История открытия и изучения

В 1964 г. сначала у бактерий, затем и у человека обнаружена эксцизионная репарация нуклеотидов. В бактериях, подвергшихся УФ-облучению, осуществляется удаление фрагментов ДНК, содержащих пиримидиновые димеры. В 1968 г. выявлена связь дефектов работы ЭРН и развития пигментной ксеродермы. Активные исследования в 1980–1990-х гг. привели к клонированию и биохимическому описанию многих генов, кодирующих ферменты ЭРН.

Механизмы эксцизионной репарации нуклеотидов

Ферменты системы ЭРН узнают не само повреждённое основание, а искажение структуры двойной спирали ДНК, вызванное объёмными интеркалирующими агентами или продуктами фотодимеризации пиримидинов. Первым этапом процесса восстановления структуры ДНК является удаление короткого олигонуклеотидного участка, содержащего повреждение. Затем по матрице неповреждённой цепи происходит синтез и встраивание заплатки (патча, patch), которая может включать в себя от 1 до 10 нуклеотидов.

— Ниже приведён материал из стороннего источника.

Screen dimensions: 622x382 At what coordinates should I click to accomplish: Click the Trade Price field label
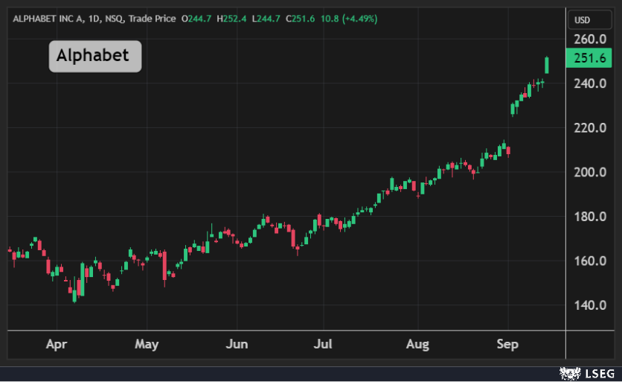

У прокариот в процессе ЭРН участвуют 4 фермента: UvrA, UvrB, UvrC и UvrD (от ultraviolet radiation – ультрафиолетовое излучение). Первые 2 белка функционируют в виде комплекса, состоящего из 2 единиц каждого из белков. Белок UvrA распознаёт искажения структуры, после чего покидает комплекс. UvrB, разрывая водородные связи между парами комплементарных оснований, индуцирует расхождение цепей ДНК в месте повреждения. Белок UvrC благодаря своей эндонуклеазной активности вносит разрезы (инцизии) с 5’- и 3’-стороны от повреждённого основания, а хеликаза UvrD удаляет вырезанный участок. Процесс репарации завершается синтезом новой цепи и сшивкой концов с помощью ДНК-полимеразы I и ДНК-лигазы.

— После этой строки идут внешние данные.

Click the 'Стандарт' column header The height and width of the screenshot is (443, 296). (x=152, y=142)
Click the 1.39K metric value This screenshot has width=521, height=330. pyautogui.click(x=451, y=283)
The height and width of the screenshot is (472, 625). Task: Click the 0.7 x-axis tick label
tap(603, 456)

У эукариот система ЭРН устроена гораздо сложнее и включает в себя более 25 белков, самые важные из которых: комплекс XPC/Rad23B, соответствующий белку UvrA у прокариот, распознающий искажение структуры (в случае циклобутановых пиримидиновых димеров – DDB1/2); белки XPA, XPD и RPA – функциональные аналоги UvrB; белковые комплексы ERCC1/XPF и XPG, которые обладают эндонуклеазной активностью по отношению к 5’-концу и 3’-концу, соответственно. Отсутствующий фрагмент восстанавливают эукариотические репликативные белки.

Процесс репарации может сопутствовать процессу транскрипции, т. к. РНК-полимеразы чувствительны к искажениям структуры ДНК и могут инициировать запуск системы ЭРН. При достижении повреждённого участка РНК-полимераза не может продвигаться дальше, и транскрипция останавливается. Для того чтобы фермент мог продолжить свою работу в клетке существует механизм запуска ЭРН, сопряжённый с транскрипцией (transcription-coupled nucleotide excision repair, TC-NER).

Сопряжённая с транскрипцией репарация.Сопряжённая с транскрипцией репарация.У прокариот связь процессов транскрипции и репарации происходит при участии ферментов TRCF (transcriptional-repair coupling factor), или Mfd, которые осуществляют вытеснение остановленной повреждением РНК-полимеразы и вовлекают репаративный комплекс ферментов в работу.

Ключевую роль в совмещении двух процессов транскрипции и репарации у эукариот играет фактор транскрипции TFIIH (transcription factor II Human), который обладает хеликазной активностью, так как в его состав входят субъединицы XPA и XPD.

У прокариот после устранения повреждения ДНК ген транскрибируется заново, а не прошедшая транскрипцию молекула РНК разрушается под действием рибонуклеаз. У эукариот гены имеют гораздо большую протяжённость и повреждение останавливает работу РНК-полимеразы II, а система репарации запускает её после устранения повреждения с того же места. Механизм возобновления работы РНК-полимеразы II требует дальнейшего изучения.